▸ EXERCISE
Rewrite every line of the records below, requests included, scaling each coordinate in the answers by 1.25 and rounding to whole numbers, with halves rounded up. Leave the numbers in the requests unchanged, and omit the pictures from your answer.

▸ INFORMATION GIVEN
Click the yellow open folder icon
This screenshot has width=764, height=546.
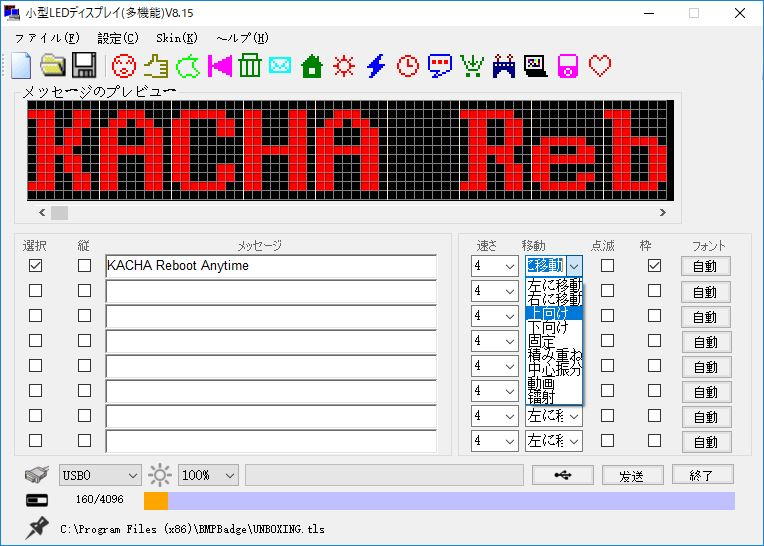(52, 66)
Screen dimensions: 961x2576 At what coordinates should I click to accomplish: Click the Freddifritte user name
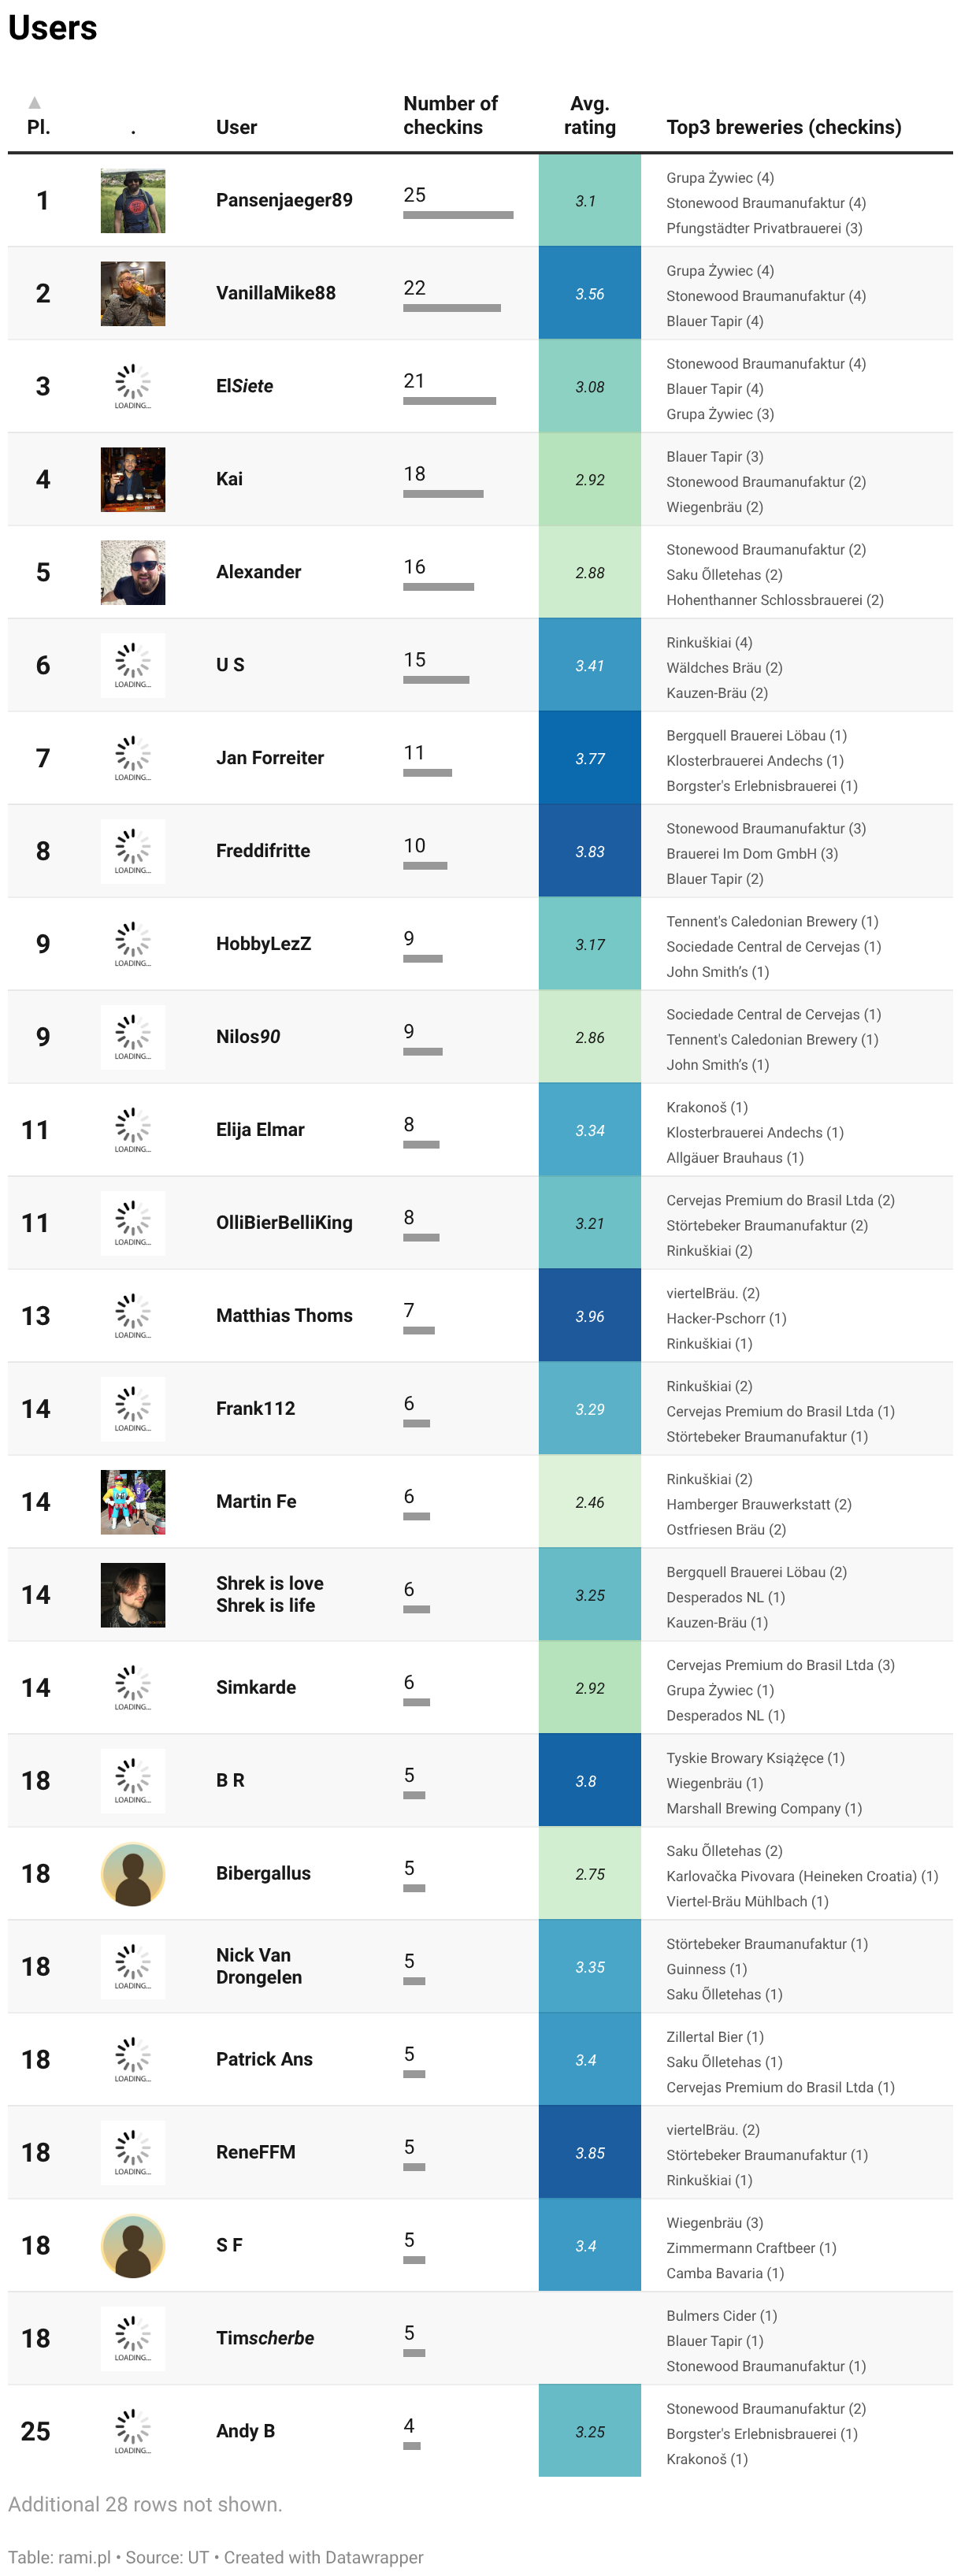click(x=263, y=851)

▸ CORRECT OUTPUT
Click the yellow open folder icon
This screenshot has width=764, height=546.
(65, 83)
Screen dimensions: 961x2576 At what coordinates should I click to accomplish: Click the Freddifritte user name
click(x=329, y=1064)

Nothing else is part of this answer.